Neither you nor I can tell you right now why code base is better. I think it’s healthy that projects have an open mind. When a project says “we will not accept a patch to support Mir” [You mean Intel?] Are saying you should not have that option . When I make a project that makes every effort to provide its users with all the [Refers to Ubuntu], again, suggest that there is a political motive.
coinciding with a comment we recently dejabais to SystemD reason and rejection of Ubuntu to it, even though it uses the distribution , Shuttleworth, who called it “highly invasive and difficult to justify” – says:
SystemD of ideas that we believe is really bad is that includes a bunch of disparate pieces of technology in the same process . So a lot of pieces of code that previously independent which are under the control of the people working in SystemD , have been incorporated into the code base. But it is still possible to build separate packages from different parts of the code, which is what we do. Upstart That way you can still use that functionality, but Upstart itself is clean and simple.
incident then that Mir and Wayland can coexist without problems , remember that GNOME and Ubuntu are not competitors , as if they are Canonical and Red Hat or Canonical and Intel (citing Tizen), and concludes with a reflection on the subject of the Tea Party, here and now, we have plenty.

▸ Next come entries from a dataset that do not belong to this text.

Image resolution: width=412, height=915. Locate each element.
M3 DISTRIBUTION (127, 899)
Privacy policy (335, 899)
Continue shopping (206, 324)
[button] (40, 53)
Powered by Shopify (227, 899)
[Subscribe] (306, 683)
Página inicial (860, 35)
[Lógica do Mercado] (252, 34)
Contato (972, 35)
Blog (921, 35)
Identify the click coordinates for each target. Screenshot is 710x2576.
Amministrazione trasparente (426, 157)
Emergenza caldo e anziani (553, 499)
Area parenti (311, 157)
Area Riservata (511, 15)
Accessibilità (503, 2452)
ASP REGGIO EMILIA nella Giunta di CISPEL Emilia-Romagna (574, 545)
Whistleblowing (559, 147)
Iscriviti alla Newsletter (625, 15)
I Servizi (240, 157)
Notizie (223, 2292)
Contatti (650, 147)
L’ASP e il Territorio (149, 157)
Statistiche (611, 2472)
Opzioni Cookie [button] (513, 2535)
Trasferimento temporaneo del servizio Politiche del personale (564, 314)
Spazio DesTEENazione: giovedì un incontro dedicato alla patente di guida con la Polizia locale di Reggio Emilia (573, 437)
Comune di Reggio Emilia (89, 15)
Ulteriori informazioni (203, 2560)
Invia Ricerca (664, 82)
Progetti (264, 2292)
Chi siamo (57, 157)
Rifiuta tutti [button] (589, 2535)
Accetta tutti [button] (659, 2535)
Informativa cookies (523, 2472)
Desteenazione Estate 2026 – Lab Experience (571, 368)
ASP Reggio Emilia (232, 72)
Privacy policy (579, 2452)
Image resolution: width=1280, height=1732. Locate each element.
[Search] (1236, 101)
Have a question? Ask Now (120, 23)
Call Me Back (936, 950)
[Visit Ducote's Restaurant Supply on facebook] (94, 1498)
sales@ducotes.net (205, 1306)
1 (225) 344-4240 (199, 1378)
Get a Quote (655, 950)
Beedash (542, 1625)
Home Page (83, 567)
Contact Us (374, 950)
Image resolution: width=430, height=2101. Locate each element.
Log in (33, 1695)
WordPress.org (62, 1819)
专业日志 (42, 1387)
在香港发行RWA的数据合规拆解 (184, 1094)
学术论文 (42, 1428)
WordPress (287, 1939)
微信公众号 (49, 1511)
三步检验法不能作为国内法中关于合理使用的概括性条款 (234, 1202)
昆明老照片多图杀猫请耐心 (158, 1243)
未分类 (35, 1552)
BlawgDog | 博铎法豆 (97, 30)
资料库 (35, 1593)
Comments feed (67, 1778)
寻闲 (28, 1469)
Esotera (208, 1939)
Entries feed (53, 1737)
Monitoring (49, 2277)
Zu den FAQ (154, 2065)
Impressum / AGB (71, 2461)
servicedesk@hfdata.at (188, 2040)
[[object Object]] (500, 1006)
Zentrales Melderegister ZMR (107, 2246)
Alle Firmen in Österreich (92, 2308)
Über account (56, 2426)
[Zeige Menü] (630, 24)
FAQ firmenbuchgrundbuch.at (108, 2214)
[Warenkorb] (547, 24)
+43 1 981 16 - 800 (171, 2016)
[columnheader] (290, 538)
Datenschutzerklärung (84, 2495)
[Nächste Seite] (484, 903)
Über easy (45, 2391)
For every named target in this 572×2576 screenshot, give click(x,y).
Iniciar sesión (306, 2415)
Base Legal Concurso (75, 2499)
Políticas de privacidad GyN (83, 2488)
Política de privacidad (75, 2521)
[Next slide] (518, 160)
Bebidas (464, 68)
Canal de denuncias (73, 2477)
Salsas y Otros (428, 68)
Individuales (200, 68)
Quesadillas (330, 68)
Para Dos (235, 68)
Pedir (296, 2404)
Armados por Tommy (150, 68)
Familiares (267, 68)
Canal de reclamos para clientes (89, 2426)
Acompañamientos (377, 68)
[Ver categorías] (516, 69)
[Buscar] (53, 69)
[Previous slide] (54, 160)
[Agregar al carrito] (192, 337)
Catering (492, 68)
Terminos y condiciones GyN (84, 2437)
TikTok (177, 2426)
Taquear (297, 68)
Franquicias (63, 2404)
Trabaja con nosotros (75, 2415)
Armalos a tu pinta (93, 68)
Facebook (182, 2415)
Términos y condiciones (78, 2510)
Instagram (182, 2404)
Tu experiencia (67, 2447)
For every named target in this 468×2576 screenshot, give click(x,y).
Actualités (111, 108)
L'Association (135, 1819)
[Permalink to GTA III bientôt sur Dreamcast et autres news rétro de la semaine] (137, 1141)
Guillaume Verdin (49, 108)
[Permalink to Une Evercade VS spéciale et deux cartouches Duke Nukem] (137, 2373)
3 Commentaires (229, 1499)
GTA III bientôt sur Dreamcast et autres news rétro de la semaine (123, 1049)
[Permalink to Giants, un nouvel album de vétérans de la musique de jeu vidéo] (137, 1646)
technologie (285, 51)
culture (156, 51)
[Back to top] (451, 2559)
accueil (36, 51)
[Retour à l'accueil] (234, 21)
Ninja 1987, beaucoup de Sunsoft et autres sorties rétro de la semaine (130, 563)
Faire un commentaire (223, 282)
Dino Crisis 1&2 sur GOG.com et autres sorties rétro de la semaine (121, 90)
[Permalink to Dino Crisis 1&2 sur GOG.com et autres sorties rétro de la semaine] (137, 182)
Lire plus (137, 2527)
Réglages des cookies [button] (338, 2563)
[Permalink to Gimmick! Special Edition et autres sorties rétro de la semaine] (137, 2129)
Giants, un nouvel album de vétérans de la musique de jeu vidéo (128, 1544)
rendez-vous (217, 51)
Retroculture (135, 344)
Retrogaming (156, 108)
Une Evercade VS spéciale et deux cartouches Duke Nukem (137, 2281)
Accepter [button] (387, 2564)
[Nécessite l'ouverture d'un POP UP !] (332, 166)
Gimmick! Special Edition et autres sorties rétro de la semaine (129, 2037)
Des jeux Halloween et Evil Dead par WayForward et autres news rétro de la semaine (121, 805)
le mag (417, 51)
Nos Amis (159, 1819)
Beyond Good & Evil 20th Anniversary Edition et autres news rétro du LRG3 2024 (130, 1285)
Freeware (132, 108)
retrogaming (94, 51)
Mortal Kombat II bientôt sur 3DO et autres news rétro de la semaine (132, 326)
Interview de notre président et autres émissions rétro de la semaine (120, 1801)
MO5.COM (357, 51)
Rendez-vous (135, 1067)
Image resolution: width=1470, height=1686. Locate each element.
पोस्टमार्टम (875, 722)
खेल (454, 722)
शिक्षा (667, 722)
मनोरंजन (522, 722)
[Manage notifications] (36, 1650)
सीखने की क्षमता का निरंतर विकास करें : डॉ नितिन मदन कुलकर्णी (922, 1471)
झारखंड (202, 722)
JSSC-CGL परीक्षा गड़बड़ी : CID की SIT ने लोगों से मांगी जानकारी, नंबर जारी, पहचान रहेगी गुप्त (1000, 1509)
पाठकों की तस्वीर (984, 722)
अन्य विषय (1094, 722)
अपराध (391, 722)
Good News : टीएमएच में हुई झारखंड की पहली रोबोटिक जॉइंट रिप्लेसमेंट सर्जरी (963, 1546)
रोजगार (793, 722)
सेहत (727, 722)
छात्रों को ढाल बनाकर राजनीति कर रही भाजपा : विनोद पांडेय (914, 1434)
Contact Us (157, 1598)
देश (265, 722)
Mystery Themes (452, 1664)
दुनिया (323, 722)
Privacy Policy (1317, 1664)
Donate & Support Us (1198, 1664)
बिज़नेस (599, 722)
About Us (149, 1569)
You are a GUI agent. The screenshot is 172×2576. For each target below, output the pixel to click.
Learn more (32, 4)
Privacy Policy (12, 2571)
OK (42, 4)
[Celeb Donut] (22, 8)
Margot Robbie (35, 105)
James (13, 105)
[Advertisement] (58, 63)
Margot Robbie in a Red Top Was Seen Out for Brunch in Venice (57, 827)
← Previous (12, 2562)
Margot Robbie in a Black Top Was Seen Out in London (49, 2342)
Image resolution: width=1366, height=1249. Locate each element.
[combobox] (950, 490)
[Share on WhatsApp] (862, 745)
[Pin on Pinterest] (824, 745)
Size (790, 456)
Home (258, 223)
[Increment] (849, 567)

Will the soap opera? No doubt about it, but while there are solid arguments background-and it seems that if any-starts, so be it.
Meanwhile, Jono Bacon, Ubuntu Community Manager, has been launched with a call to the good feeling that we’ll see if it stays, but currently has been welcomed.
I who left endpoint in this information to give a little of my opinion, I wonder how there can be a compromise between the frontage and the ‘vibes’ a little child (hey, all respect for Jono Bacon, Lo Curro that much)? That is, think Canonical has the right to try to Mir, but the underlying reason is politics -or control, that after all comes to the same thing-and non-technical ( sorry , Mark ).
Simultaneously, open discussion centered técino be beneficial aspect to oxygenate this situation. Ultimately, Canonical is a company with its own interests, such as Red Hat, and do not have to stick to a common calendar if not according to those interests. Put silver, whether Wayland is proving superior to Mir, Canonical best strategy may still develop their own solution by various factors, including the time .
Note: What’s “rebel with a cause” is just a little joke by that article that included Mark Shuttleworth Forbes in its list of “technological rebels” a list of people who “disturb” the field in which they are working … And what if you do. Although this is not the most accurate example of what was meant in the economic publication.
Unfortunately, this mess has coincided with the ninth anniversary of Ubuntu , held these days … And it is beyond dispute and other stories, which nobody can deny is the important work out by “Linux for human beings” during this time. The balance is positive in any case, and that has to count for something, right? Yes or no?